El plan de recortes decidido por la Generalitat, aunque impuesto y vigilado por el Ministerio de Hacienda, se marcó unas metas directamente proporcionales al extraordinario volumen del déficit y la deuda que arrastra el gobierno autonómico. Las primeras comparecencias de los responsables del Consell para anunciarnos por dónde iba a avanzar la tijera causaban pavor ante la previsión de víctimas y demás daños colaterales. El adelgazamiento de la administración „plagada de empresas públicas, fundaciones y covachuelas que se habían convertido en refugios de la política clientelar que practican los grandes partidos„ se había aceptado no sólo como un recurso imprescindible para evitar la quiebra, sino como una oportunidad inmejorable para fundar un nuevo modelo más asequible y realista que se amoldara a las auténticas necesidades de una comunidad autónoma que ha vivido demasiados años muy por encima de sus posibilidades.

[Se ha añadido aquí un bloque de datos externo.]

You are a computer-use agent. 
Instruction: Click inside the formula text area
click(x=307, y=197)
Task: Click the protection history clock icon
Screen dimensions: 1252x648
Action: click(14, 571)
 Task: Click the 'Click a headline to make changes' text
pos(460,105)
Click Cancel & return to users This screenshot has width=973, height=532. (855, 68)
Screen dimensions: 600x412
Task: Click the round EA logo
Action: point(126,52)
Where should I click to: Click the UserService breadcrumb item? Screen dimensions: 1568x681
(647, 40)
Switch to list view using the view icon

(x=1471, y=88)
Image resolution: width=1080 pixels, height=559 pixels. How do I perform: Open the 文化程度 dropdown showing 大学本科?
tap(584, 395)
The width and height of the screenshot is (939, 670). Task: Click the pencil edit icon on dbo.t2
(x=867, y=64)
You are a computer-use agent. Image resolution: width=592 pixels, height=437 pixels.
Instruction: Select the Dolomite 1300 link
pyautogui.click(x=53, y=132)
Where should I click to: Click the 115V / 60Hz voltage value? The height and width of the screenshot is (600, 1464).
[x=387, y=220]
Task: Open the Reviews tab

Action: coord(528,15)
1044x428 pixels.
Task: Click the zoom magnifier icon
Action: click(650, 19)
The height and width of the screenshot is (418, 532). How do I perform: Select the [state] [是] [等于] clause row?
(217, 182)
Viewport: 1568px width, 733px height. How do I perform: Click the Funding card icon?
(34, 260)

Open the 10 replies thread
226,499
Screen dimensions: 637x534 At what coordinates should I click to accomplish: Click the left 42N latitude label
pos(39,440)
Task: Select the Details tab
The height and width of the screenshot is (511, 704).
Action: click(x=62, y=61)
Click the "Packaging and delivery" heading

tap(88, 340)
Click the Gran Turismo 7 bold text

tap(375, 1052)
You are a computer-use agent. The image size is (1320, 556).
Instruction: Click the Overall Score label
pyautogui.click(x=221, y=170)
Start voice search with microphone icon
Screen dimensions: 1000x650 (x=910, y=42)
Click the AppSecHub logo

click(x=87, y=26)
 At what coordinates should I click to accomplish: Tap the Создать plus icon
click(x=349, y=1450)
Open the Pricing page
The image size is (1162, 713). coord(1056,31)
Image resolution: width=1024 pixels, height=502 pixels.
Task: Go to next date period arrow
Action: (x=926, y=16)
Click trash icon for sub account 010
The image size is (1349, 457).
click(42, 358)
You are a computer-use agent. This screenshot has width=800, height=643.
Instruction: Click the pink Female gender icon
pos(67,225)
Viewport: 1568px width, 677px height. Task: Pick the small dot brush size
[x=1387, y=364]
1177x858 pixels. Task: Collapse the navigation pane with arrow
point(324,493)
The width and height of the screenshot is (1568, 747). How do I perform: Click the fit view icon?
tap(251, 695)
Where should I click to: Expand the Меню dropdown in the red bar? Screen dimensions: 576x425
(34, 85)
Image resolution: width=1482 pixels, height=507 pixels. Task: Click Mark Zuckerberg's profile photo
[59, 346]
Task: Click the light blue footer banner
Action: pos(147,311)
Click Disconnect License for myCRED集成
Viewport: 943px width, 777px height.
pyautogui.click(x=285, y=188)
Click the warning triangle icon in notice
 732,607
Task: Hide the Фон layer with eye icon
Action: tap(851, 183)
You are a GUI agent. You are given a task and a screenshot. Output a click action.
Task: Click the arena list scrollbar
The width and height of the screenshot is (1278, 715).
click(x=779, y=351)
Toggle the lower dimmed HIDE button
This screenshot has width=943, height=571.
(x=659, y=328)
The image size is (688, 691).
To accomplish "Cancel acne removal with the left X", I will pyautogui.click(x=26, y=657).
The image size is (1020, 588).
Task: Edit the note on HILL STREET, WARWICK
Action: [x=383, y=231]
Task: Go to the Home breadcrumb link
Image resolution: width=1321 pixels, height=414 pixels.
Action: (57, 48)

Los recortes han causado muchas bajas. Es un proceso doloroso, sin duda. Miles de empleados que trabajaban en alguna de las extensas terminales de la Generalitat han engrosado las listas del paro, pero otros muchos, alrededor de 700, han conseguido salvarse del despido en virtud de las negociaciones abiertas con los sindicatos o bien como consecuencia del cambio de criterio del propio Consell, como ha sucedido en RTVV, cuyo polémico expediente de regulación de empleo aguarda ahora el dictamen de la autoridad judicial. En al menos dos casos (Vaersa y AVM) los ERE ya se han declarado nulos.

Por una u otra causa, las expectativas que se crearon se han visto menguadas pese a que las finanzas del Generalitat continúan en la UVI. Muchas reformas, algunas imprescindibles, todavía aguardan. Si la falta de determinación del Consell lastra la salida de la crisis sería imperdonable.